**EXERCISE**
Every line in the data below from the one containing "Click the zoom" down to the one containing "Task: Click the graph", both included, must be retyped exactly; no other line is to appear.
[[ SUPPLIED DATA, beginning ]]
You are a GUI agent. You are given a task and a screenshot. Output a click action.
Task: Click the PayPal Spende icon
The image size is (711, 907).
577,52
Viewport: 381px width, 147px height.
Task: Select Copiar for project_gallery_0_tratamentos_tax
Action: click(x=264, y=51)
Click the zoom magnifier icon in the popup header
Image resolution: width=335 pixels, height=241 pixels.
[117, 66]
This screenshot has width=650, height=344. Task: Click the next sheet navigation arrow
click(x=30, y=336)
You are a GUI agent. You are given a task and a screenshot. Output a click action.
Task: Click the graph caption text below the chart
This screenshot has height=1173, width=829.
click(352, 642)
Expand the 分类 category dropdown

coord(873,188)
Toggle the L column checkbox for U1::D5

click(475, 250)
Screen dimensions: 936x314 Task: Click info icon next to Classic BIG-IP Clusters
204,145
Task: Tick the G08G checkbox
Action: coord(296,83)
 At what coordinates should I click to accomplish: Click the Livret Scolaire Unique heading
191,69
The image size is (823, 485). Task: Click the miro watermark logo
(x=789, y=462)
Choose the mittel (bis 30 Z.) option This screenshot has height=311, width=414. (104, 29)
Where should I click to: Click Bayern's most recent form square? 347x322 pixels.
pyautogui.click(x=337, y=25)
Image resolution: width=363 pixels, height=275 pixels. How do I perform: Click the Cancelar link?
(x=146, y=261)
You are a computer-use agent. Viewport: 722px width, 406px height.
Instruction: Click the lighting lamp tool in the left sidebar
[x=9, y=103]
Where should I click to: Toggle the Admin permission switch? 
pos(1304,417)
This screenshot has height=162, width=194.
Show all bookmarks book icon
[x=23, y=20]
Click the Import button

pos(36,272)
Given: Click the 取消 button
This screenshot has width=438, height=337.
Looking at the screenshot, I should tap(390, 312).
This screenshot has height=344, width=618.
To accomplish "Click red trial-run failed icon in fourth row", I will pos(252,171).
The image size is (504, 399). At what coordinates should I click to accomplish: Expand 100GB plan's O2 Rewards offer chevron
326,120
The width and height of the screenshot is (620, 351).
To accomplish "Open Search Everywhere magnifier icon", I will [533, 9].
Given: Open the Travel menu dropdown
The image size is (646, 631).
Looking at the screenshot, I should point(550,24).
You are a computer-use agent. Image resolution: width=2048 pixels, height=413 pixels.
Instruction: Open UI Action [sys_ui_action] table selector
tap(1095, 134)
[[ SUPPLIED DATA, end ]]
**RESPONSE TO THE TASK**
Click the zoom magnifier icon in the popup header
Image resolution: width=335 pixels, height=241 pixels.
[117, 66]
This screenshot has width=650, height=344. Task: Click the next sheet navigation arrow
click(x=30, y=336)
You are a GUI agent. You are given a task and a screenshot. Output a click action.
Task: Click the graph caption text below the chart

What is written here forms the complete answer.